Looking back at my time in academia, my decision to join the MSc cohort was one of the best decisions I have made to date. One aspect of particular interest was travelling to various institutions to meet experts in their respective fields, learning about cutting edge advances, which was definitely insightful. Another aspect of the course I thoroughly enjoyed was being presented with areas of industrial biotechnology which were identified by industry members as lacking expertise. I was introduced to areas of biotechnology I hadn’t been exposed to which are now daily occurrences in my line of work. Now in full time employment, I can really put into perspective the scope and variety of the masters course. I still believe that I would have never got my job in Oxford without my IBioIC placement, which of course I couldn’t have done without the IBioIC masters course. My placement really forced me to identify my weaknesses and by doing so I worked hard to improve on them. By the time I came to looking for work as a graduate, I found that I was fully prepared for interviews and the work that I was given.
I now work at a University of Oxford spin-out company, Oxford Biotrans. We specialise in the biosynthesis of high-value chemicals utilising specific enzyme technology. My role within the business is a research & development scientist dealing with areas such as fermentation, biotransformation, enzymology, mutagenesis etc. There are definitely flavours of all the courses the IBioIC course encompassed.

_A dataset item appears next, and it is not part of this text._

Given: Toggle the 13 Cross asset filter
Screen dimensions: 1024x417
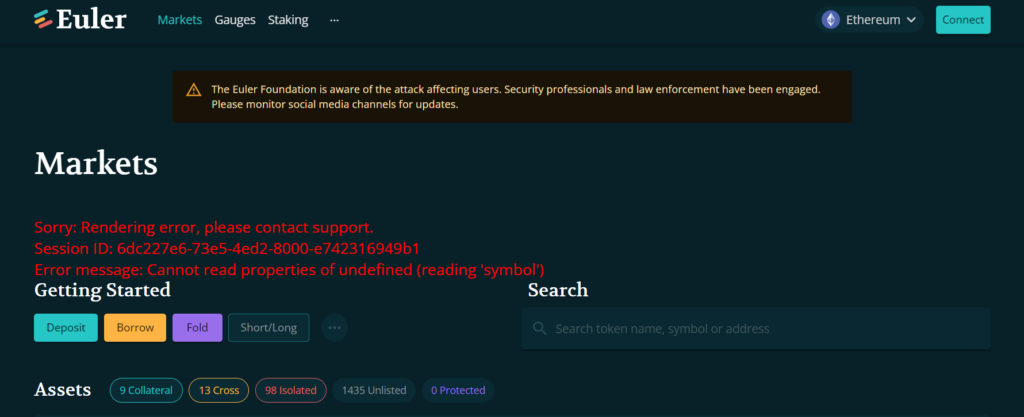Looking at the screenshot, I should [x=219, y=390].
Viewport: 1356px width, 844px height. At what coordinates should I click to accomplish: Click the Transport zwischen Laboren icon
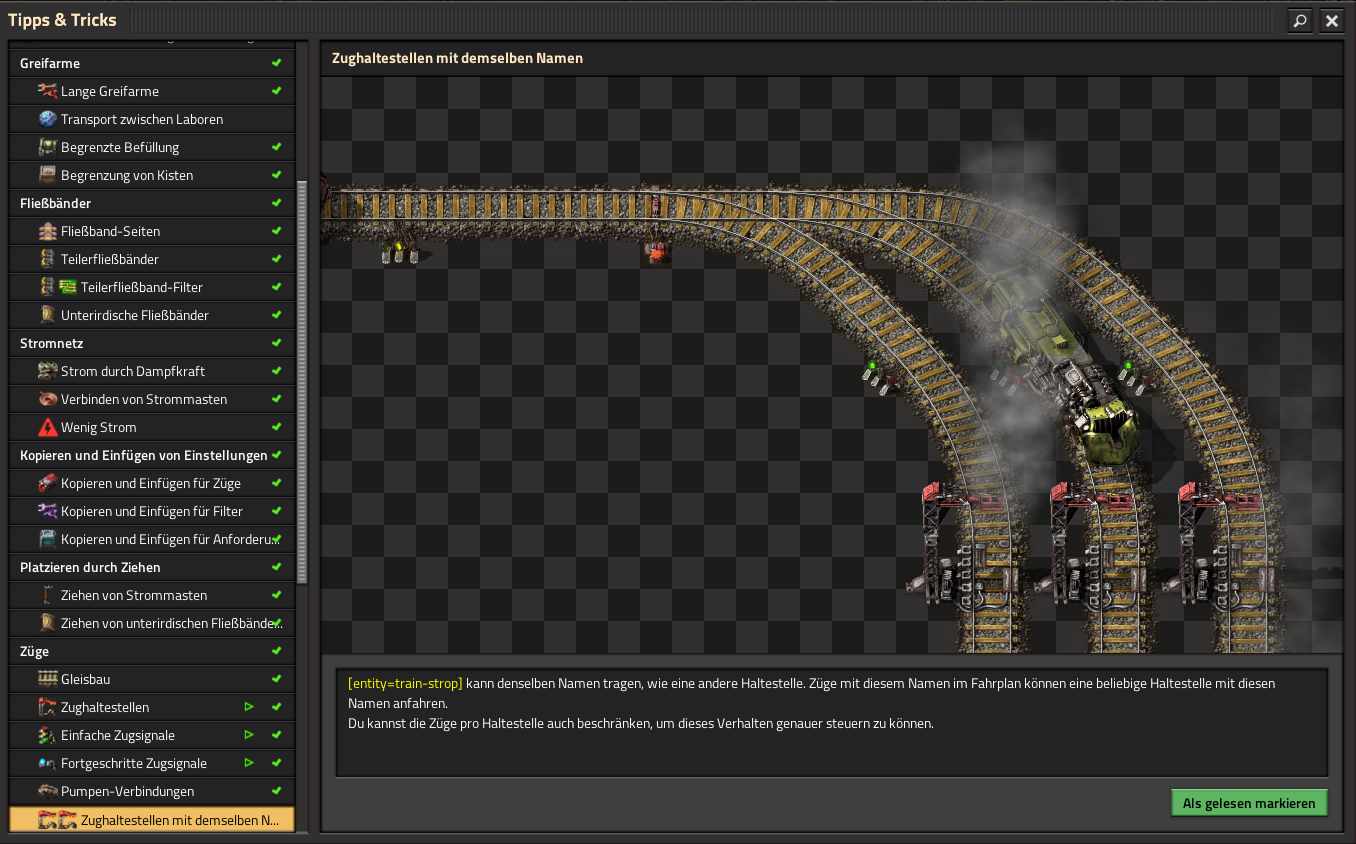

My hours are scheduled to my experiments, therefore I rarely work 9 to 5. It is very hard to describe a “typical day” as my workload is very dynamic. Duties can include setting up cell cultures, researching new techniques or analytical methods, setting up bioconversion reactions and investigating new mutations for the enzymes we use. I have been informed by others, but also personally feel, that working for a start-up company has and will continue to be a huge asset in my career. I have been exposed to techniques and practices that I wouldn’t have had the opportunity to do in larger businesses.
One of the projects I am working on currently is the bioconversion of valencene (orange scent) to nootkatone (grapefruit scent). This is Oxford Biotrans’ flagship project and is an example of the prowess we hold over specific enzyme reaction. I have learnt a great deal already in my short time at the company and feel very confident about my future work and projects.
One facet of the job I enjoy the most is the freedom I am given with my experiments. This gives me the determination to try my best, which I know is valued in the team.
Even at this early stage in my career I can see myself developing alongside and within Oxford Biotrans. I feel as though I still have a lot to learn and look forward to the future with the company as it grows.
I would like to take this opportunity to thank all staff at IBioIC that assembled the Industrial Biotechnology MSc and would encourage any scientist looking to work in industry to think about applying to the course.